Format everything from the line containing "Screen dimensions: 1445x722" down to the end of the records as a Markdown table with columns n and Line, one row per line and blank lines skipped.
** START OF Records provided **
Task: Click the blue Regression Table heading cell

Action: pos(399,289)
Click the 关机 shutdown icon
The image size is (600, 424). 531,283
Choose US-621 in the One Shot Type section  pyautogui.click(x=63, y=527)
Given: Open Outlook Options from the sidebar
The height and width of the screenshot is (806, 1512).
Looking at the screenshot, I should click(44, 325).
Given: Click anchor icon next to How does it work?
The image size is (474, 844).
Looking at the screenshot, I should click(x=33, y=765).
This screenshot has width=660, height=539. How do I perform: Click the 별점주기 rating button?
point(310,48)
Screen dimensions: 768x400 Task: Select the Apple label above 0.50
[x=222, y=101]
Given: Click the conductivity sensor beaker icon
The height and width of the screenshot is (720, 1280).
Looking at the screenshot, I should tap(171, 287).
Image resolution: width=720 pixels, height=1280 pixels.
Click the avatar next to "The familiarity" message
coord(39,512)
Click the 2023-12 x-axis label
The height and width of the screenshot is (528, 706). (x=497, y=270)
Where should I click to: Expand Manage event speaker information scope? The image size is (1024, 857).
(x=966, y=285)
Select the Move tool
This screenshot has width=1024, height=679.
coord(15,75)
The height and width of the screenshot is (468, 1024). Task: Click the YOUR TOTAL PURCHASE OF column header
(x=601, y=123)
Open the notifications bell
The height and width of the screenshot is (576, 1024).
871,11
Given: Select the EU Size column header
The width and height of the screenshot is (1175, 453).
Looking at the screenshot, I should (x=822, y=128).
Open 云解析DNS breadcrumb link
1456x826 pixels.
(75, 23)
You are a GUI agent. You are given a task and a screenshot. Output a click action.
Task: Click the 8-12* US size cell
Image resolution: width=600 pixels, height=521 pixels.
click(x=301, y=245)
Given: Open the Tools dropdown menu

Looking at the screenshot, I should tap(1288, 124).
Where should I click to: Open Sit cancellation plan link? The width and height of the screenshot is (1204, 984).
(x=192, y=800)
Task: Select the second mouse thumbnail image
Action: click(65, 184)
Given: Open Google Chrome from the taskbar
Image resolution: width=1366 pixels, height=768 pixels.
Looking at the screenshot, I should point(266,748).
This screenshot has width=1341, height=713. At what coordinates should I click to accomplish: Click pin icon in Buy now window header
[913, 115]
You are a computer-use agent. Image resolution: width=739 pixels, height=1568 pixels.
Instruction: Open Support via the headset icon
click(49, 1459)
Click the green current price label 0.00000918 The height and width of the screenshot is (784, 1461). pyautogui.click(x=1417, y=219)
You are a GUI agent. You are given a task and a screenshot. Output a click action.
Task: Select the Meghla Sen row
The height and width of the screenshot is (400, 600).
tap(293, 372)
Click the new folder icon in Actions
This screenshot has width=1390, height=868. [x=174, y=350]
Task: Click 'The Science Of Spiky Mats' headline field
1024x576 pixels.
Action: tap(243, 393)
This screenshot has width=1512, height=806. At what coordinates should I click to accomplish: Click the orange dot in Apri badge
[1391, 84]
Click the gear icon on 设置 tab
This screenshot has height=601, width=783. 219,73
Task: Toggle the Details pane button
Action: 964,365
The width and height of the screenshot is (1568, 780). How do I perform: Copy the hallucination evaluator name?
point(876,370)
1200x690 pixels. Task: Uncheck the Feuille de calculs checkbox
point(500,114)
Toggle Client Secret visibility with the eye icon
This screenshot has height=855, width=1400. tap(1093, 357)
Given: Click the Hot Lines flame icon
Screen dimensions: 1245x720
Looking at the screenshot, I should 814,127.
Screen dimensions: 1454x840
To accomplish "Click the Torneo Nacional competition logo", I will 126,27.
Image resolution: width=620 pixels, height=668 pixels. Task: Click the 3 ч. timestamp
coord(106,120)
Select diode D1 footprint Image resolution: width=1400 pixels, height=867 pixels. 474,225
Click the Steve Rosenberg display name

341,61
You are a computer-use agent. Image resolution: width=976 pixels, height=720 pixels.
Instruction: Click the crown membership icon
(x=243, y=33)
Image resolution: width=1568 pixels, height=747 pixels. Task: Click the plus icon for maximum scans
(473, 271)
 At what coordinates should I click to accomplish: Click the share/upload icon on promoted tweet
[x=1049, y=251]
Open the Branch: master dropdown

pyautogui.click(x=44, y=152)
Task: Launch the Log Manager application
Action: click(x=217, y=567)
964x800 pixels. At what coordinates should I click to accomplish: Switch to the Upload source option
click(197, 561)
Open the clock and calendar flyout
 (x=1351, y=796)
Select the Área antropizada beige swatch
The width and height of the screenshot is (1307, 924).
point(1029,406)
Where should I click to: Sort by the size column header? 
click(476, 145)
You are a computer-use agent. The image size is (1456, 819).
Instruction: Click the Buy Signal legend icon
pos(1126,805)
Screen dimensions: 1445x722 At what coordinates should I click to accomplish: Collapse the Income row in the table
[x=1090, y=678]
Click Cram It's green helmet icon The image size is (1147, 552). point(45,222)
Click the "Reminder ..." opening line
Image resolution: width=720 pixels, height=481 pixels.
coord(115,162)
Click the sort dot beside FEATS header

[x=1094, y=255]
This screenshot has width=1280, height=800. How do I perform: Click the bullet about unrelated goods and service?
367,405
** END OF Records provided **
> Exercise output:
| n | Line |
|---|---|
| 1 | Screen dimensions: 1445x722 At what coordinates should I click to accomplish: Collapse the Income row in the table |
| 2 | [x=1090, y=678] |
| 3 | Click Cram It's green helmet icon The image size is (1147, 552). point(45,222) |
| 4 | Click the "Reminder ..." opening line |
| 5 | Image resolution: width=720 pixels, height=481 pixels. |
| 6 | coord(115,162) |
| 7 | Click the sort dot beside FEATS header |
| 8 | [x=1094, y=255] |
| 9 | This screenshot has width=1280, height=800. How do I perform: Click the bullet about unrelated goods and service? |
| 10 | 367,405 |